● **Written tasks**
1. According to the article on retirement and inheritance, how much could a year in a nursing home cost?
2. In the article on retirement and inheritance, take the part that opens with the words containing "Estimate what your" and closes with "out too much.", and write it out again with "nest egg" switched to "savings".
3. Resume the article on retirement and inheritance, starting right after its final sentence.

● **Source passage**
|---|
Your increased longevity will clearly eat into any inheritance pot you had been planning to leave to your children because you will need more money to fund your day-to-day expenses in retirement - as well as any healthcare bills which arise in your old age.

So should you wish to leave a decent inheritance to your children or other relatives when you pass away, how can you do so without leaving yourself short financially?

Put yourself first

"Try to ensure you have sufficient income to maintain a reasonable standard of living in retirement," said Lawlor. "Look after your own needs first - and take the view that your children will get what's left over after that.

"Remember, if you are in your 90s when you pass away, your own children could be at retirement age by that stage too. So there may be less pressure on you to leave an inheritance as chances are, your children will have paid off their mortgage by the time you die.

"Either way, the inheritance you leave for your children shouldn't be at the expense of your own retirement."

Do the sums

Estimate what your income and expenditure will be over your retirement years. Should you be taking money out of your nest egg each month to fund your lifestyle in retirement, be sure you are not taking out too much.

"Ask yourself what will your pension pot be like in 10 years' time if you continue to take a certain amount out of it each year," said Oonagh Casey Grehan, partner with Fagan & Partners.

"This should give you an idea if you will have enough money left to fund the rest of your retirement. Go on the basis that you will live the longest stretch possible."

Prepare for nursing home bills

As it could cost as much as €80,000 a year to stay in a nursing home, you must prepare for the eventuality of such bills. It is very hard to plan for nursing home costs - and to put together an inheritance which reflects such expenses (if they arise).

In the first instance, you might not need a nursing home. In the second, should you need a nursing home in the future, it is difficult to gauge just how much money you should set aside to cover those bills.

"Nursing home costs are only going one direction - and who knows what State support will be around for those bills going forward," said Lawlor.

Don't jeopardise any nursing home care you will need in your old age - just so you can leave a generous inheritance to your children. All the same, there are steps that can be taken to ensure the family home - or other land or wealth built up over your lifetime - stays in the family.

So good estate planning is crucial - particularly if you are cash-poor but asset-rich and planning to sign up to Fair Deal (the State scheme set up to provide financial support to those in need of nursing home care).

Under Fair Deal, some of your assets may be sold to repay nursing home bills when you die. This may not be strictly what you wish to happen - particularly if you have land or property which you wish to keep in the family. If most of your wealth is tied up in assets, you could restructure your wealth at least five years before you expect to go into a nursing home - to avoid the State getting its hands on those assets when you die.

Taking advantage of the tax relief on nursing home expenses is one way you could limit the impact of nursing home bills on your children's inheritance.
|---|
● **Data section**
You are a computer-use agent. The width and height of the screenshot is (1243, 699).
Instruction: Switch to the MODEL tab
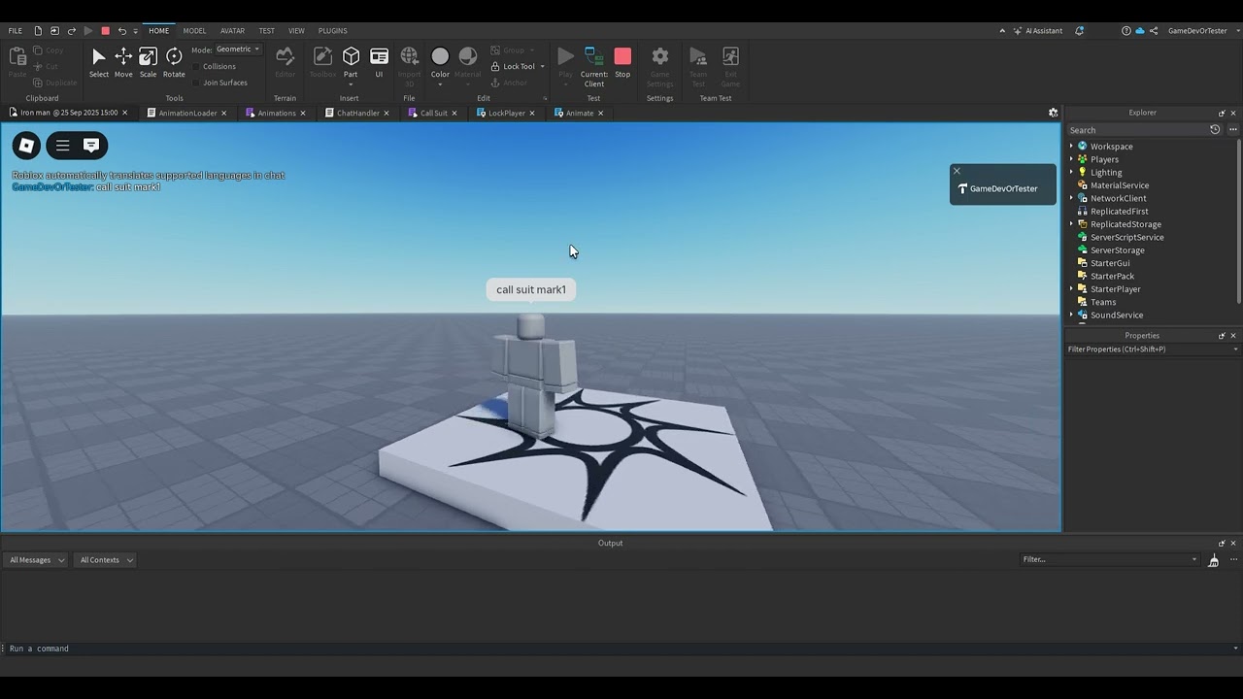click(194, 30)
|---|
● **The results**
1. As much as €80,000 a year.

2.
Estimate what your income and expenditure will be over your retirement years. Should you be taking money out of your savings each month to fund your lifestyle in retirement, be sure you are not taking out too much.

3.
You can claim back two-fifths of the cost of nursing home bills in tax relief. Be careful, however, about how this tax relief is claimed. You must be a higher-rate taxpayer to be eligible for the top 40pc rate of tax relief. If you are not a higher-rate taxpayer, you will only get 20pc tax relief on your nursing home expenses; if you're not paying any tax at all, you won't get any tax relief.

"Many elderly people do not have high incomes, even though they may have assets such as their house or cash deposits," said Michael Gaffney, tax expert with KPMG. "Therefore they can't avail of the tax deductions because they don't pay high taxes. In this situation, if their children are high-rate taxpayers, a good idea would be for the children to pay the nursing home charges on their behalf. It costs the children less if they can use the full tax break. Meanwhile, the inheritance for those children is not reduced by nursing home costs."

You are still entitled to tax relief on nursing home expenses even if you have signed up to Fair Deal. However, only the portion of the nursing home bills which are paid for by yourself (or by your family or friends) qualify for the relief - you cannot claim the tax break for expenses subsidised by Fair Deal.

Clear the air

Inheritances can often spark bitter family feuds - particularly if some children feel they have not received their fair share or if children are left with equal responsibility for assets.

"Try to avoid leaving children as co-owners of assets or businesses," said Gaffney. "Ideally leave something for each child to own outright. Where it is necessary or desirable that children do own assets jointly, have a set of rules written down which set out how any conflicts are resolved. This can cover voting rules or at the extreme, it might dictate that if there is a fundamental disagreement, the asset is sold and the proceeds shared."

Making a will can help stem family feuds. Die without making one (that is, intestate) and it is the law which decides how your estate is divided up.

Your children can challenge your will should they feel they have been inadequately provided for - but only if you have made one. "The option to challenge a will doesn't exist if the parent didn't make a will," said Tom O'Malley, a commissioner with the Law Reform Commission (LRC).

The LRC is currently examining whether or not the law should be changed so that children can challenge a will even if their parent died intestate.

"We are also examining if Section 117 of the Succession Act (which allows a child to challenge a parent's will) should exist at all, given the likelihood that most children today will be self-sufficient by the time their parent dies," said O'Malley

Wise up on tax

Avoid leaving assets which trigger high inheritance tax bills in your estate - use that wealth to cover your costs in retirement instead, and keep the more tax-efficient assets for your estate.

"Some assets, such as farms and most family businesses, are not subject to high gift or inheritance taxes," said Gaffney. "So the logical approach is to give those business assets to the next generation, and hold on to other assets such as cash or investments as a buffer for health and living expenses."

Whether you have a string of assets, or only one or two, get up to speed on the exemptions to inheritance tax (such as the dwelling house exemption) as you could take action now that could slash or eliminate the inheritance tax bill that your children would otherwise face.

While it is a good idea to do what you can to prevent your children getting hit with large inheritance tax bills, don't overlook the tax implications for yourself - particularly if you start to pass on your inheritance while you are still alive. You could for example end up with a large Capital Gains Tax bill if you transfer land or property to one of your children.